Борис грозно глянул на сестру. Она умолкла. Иван вдруг вскочил на ноги, с грохотом уронив тяжелую табуретку.
— Все у них отлажено! Чародейство… волшебство… Видали, что они с Аленой сделали? Я к ним не на худсовет, я в прокуратуру[19] пойду!
— И чего шумят, чего шумят, — снова раздался сварливый голос — Нервы только портят! Вот вам заказ, успокойтесь! Было бы из-за чего шум поднимать…
На столе возникают пять сковородок с дымящейся обугленной яичницей и оловянная тарелка с грубо нарезанными ломтями усохшего хлеба.
— Мне бы только до директора этого НУИНУ добраться, — продолжает свой монолог Иван, рубя воздух руками.
— А вот этого совсем не надо, — негромко произносит Ковров, появляясь в дверях. За спиной его топчется Брыль. — Извините, что без приглашения. Еле вырвались. Что тут у вас происходит?
— Словно бы пожар начинается, — вертя головой и принюхиваясь, сообщает Брыль.
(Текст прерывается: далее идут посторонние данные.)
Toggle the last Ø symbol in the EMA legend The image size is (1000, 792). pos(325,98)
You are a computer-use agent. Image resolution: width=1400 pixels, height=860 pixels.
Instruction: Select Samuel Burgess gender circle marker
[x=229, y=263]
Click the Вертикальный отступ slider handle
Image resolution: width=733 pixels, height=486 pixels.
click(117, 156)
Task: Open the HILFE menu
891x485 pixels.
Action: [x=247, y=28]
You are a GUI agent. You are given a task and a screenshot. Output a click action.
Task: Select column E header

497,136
Взгляд Коврова падает на стол.
— Ах, вон оно что… — Не раздеваясь, он с размаху бьет кулаком по скатерти.
— Чего шумите, граждане? — сейчас же отзывается сварливый женский голос.
— Ты что себе позволяешь? — свирепо рычит Ковров, выпячивая челюсть. — Ты чем гостей потчуешь?
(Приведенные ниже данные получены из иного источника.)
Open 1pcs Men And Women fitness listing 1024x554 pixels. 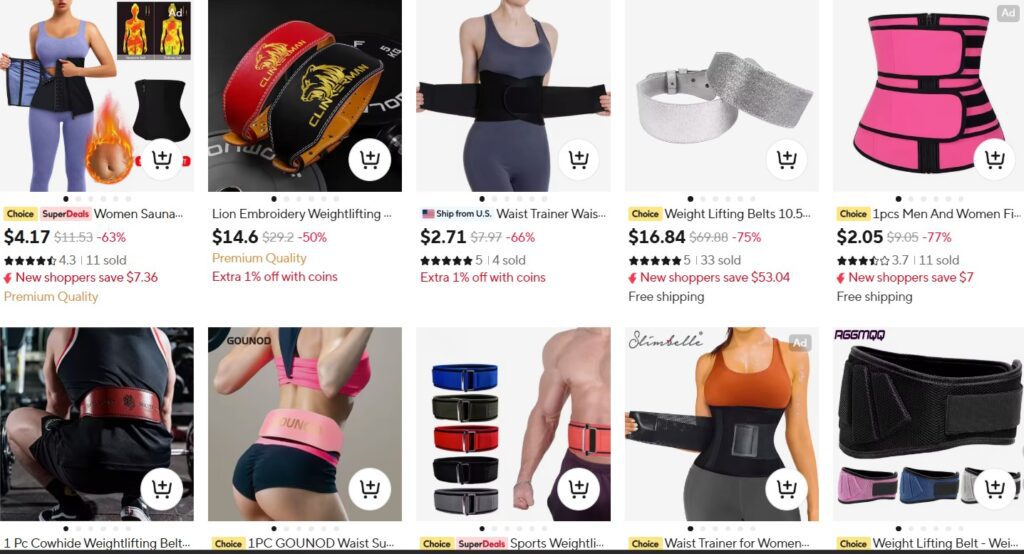[x=946, y=214]
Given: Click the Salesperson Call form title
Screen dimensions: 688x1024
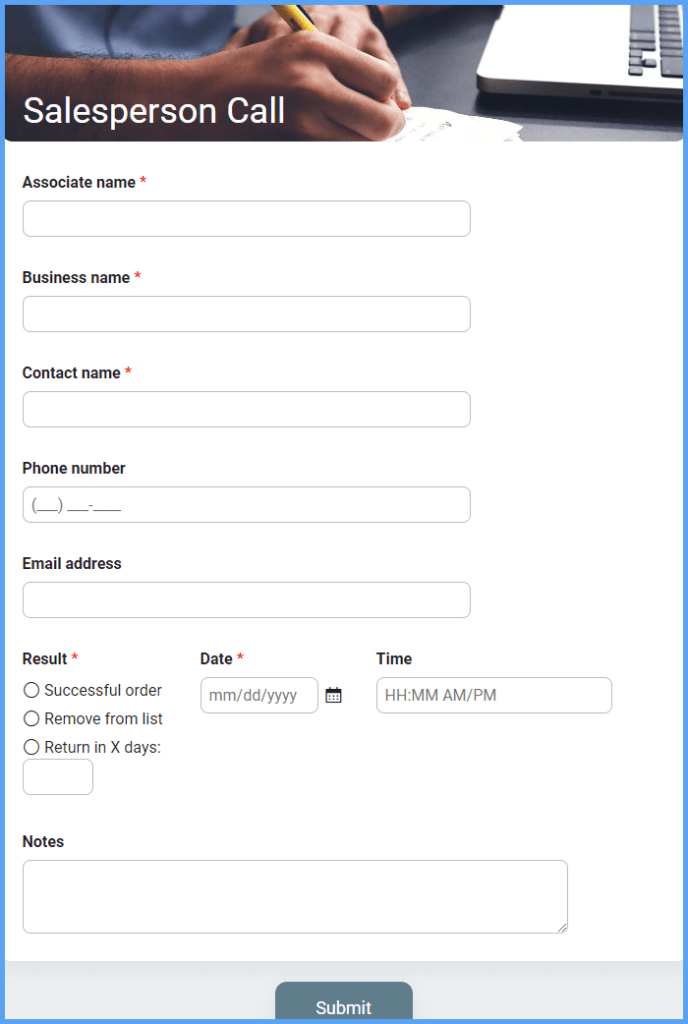Looking at the screenshot, I should coord(154,111).
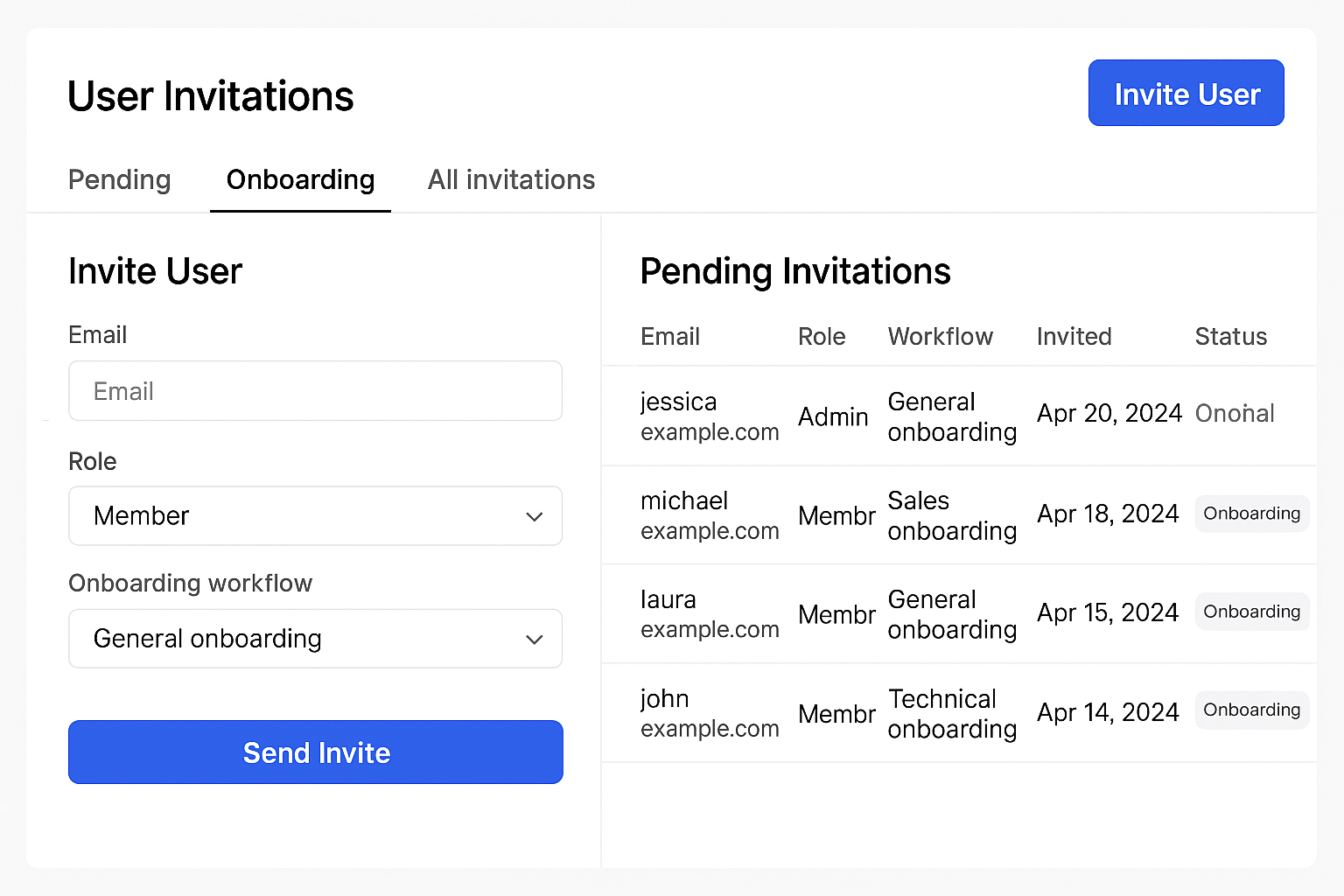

— Сейчас, сейчас, сию минуту, — испуганно шепчет Голос, и жуткие яичницы с ископаемым хлебом исчезают со стола, а скатерть переворачивается чистой расписной стороной. — Чего прикажете?
— Если еще раз себе позволишь такое… — гремит Ковров, раздеваясь.
— Виновата, виновата, зазевалась…
— Давай фирменную посуду, самовар и все, что к нему полагается! И быстро! Одна нога… или что там у тебя… здесь, другая там!
— Сию минутку! — Перед изумленными москвичами на скатерти с молниеносной быстротой появляются: яичницы с ветчиной, пузатый кипящий самовар с заварочным чайником на конфорке, россыпь пузатых чашек на блюдцах, вазочки с вареньем, корзина дымящейся сдобы, сахарница и расписные деревянные ложки.
— Вот так! — удовлетворенно говорит Ковров и принимается с привычной сноровкой разливать чай.
— Здорово! — искренне воскликнула Нина.
Взрослые засмеялись, задвигались, подставляя чашки. Даже Иван присел к столу, выжидательно поглядывая на Коврова.
— Как вы это с ней ловко! — восхищенно сказал Борис.
— Нас она совершенно не слушалась, — признался Антон.
— Потачку ей давали, вот и не слушалась, — объяснил Ковров. — А у нас разговор короткий: чуть что не так — в нафталин, на вечное хранение. В сфере услуг, знаете ли, пока еще характер требуется. Не докажешь — не получишь!
— Теперь, наверное, полегче будет, когда палочку-выручалочку в строй введем, — вступил в разговор Брыль.
— Палочку-выручалочку? — переспросила Нина. — Что это?
— По номенклатуре — волшебная палочка, — объяснил Ковров, — незаменимая вещь для сферы услуг.